Australia Day

Australia Day, 2011, near Mannum

Canoeing at Purnong the lagoon's a skin

of light stitched through with weeds, the husks at bow

and stern bend down, spring back with every stroke

easier than fight; while weightless in our

glass canoes we dip and pause and dip and

glide through paddled sky now wet with trees;

first morning, high unhurried sun, a palette

trimmed to oil a hundred greens and blues.

Red gums, water to the waist recede

regroup and glide away. From harder

times, a fencepost stands and measures -

what? Never counted water yet, a post as worn

and grooved as land, cropped then

nibbled down to dust, a smoker's skin and

trembling hand, as raddled as this mirror's met,

the paddock drowned where sheep forget.

Over there the Murray lolls, higher

than it’s been for years, a river filled out, hands

on hips, all its elbows full of flesh.

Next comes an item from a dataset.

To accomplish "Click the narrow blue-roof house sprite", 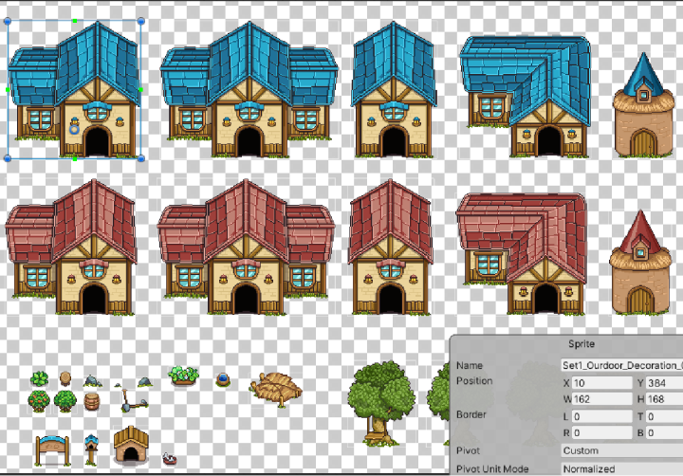I will (x=393, y=91).
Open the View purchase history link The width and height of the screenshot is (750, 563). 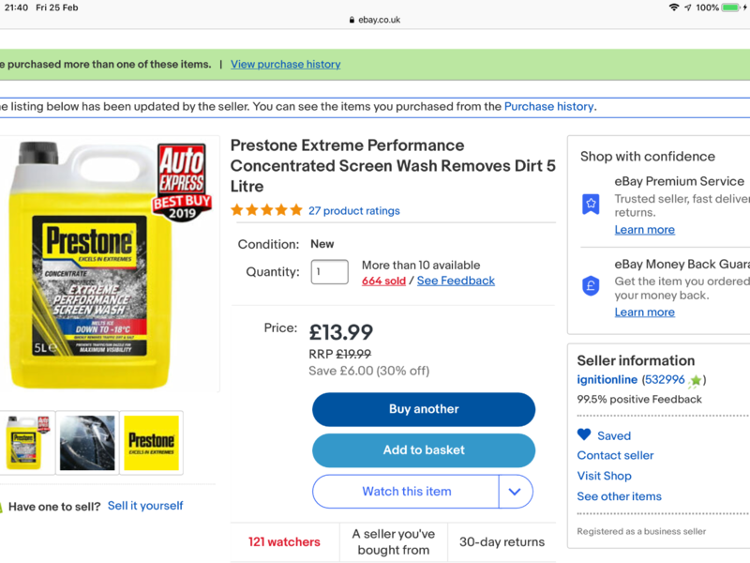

Four years

of drought left only bones, but water on a holy course,

crept in through the picnic place. Now trees

meet sky, that hard blue bowl has cradled

clouds so fingerlings of Murray cod thread

wet and plenty, bread and water, calm: lagoon.

When water pushed through weeks ago, first

staining dirt then choppy rivulet, the

mosaic of freshwater mussel shells,

paving scaly beds once dry as feasts

were filled up, dormant cusps, then making

sauce; frogs regrouped to chanting all night

long, a randy pulse for Lazarus, all together

now slip back, legs agrip, forever pushing slack.

The north is flooded under mud, cars and babies

swept away; sandbagged to our east, small towns

face tears each night the news, now gone to soldiers,

every one. Purnong's one lucky country: heaven.

But Paul remembers twenty swans, there’s only one

back, honking slow, no tortoises or cormorants; we now

begin to listen, learn, recall the seeds, and note

the signs, the mustard of this stony ground.